• _WHAT TO WORK ON_
Rescale the records from the line containing "The width and height of the screenshot is (1272, 819)." through the line containing "click(713, 73)", both included: reproduce those lines with their requests, multiplying every coordinate in the answers by 1.05 and rounding to whole numbers, with halves rounded up. Provide only those lines.

## Begin

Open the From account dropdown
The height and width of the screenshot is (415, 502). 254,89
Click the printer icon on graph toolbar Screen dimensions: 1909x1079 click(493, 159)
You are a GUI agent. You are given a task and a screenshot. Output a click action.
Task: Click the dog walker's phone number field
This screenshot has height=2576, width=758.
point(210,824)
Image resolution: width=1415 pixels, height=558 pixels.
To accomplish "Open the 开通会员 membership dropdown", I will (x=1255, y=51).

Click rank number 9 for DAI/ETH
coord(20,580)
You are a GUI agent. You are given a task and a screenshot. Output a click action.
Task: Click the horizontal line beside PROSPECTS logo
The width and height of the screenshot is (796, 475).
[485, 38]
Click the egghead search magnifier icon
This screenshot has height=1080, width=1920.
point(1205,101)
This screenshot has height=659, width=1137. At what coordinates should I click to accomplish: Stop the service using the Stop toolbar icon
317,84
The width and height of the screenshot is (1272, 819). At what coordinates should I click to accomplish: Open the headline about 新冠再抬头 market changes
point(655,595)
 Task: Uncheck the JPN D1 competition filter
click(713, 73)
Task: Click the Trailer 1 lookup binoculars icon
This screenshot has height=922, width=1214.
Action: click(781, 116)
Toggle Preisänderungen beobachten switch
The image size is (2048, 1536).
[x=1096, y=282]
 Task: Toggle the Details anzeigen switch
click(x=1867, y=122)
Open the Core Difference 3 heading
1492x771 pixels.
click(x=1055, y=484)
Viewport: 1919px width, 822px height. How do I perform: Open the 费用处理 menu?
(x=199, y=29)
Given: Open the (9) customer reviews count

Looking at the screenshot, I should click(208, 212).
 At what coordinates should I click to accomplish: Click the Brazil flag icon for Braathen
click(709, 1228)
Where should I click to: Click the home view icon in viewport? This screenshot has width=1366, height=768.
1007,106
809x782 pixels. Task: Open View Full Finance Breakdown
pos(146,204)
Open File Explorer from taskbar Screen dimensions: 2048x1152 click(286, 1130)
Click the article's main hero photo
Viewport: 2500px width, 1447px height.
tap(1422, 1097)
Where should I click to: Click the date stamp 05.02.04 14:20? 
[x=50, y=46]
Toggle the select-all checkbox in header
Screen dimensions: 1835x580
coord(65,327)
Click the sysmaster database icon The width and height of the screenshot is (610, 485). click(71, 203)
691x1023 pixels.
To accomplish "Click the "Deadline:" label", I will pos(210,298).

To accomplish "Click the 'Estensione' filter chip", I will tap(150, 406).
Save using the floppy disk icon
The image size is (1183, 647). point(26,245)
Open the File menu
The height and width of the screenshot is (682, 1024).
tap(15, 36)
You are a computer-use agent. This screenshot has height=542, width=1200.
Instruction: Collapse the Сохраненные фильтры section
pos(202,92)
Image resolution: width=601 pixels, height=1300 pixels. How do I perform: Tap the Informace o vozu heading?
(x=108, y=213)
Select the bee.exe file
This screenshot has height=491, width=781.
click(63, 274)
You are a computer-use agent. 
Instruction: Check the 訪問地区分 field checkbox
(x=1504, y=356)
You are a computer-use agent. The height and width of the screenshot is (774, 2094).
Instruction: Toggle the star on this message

## End

• _TASK OUTPUT_
The width and height of the screenshot is (1272, 819). At what coordinates should I click to accomplish: Open the headline about 新冠再抬头 market changes
point(688,625)
 Task: Uncheck the JPN D1 competition filter
click(749, 77)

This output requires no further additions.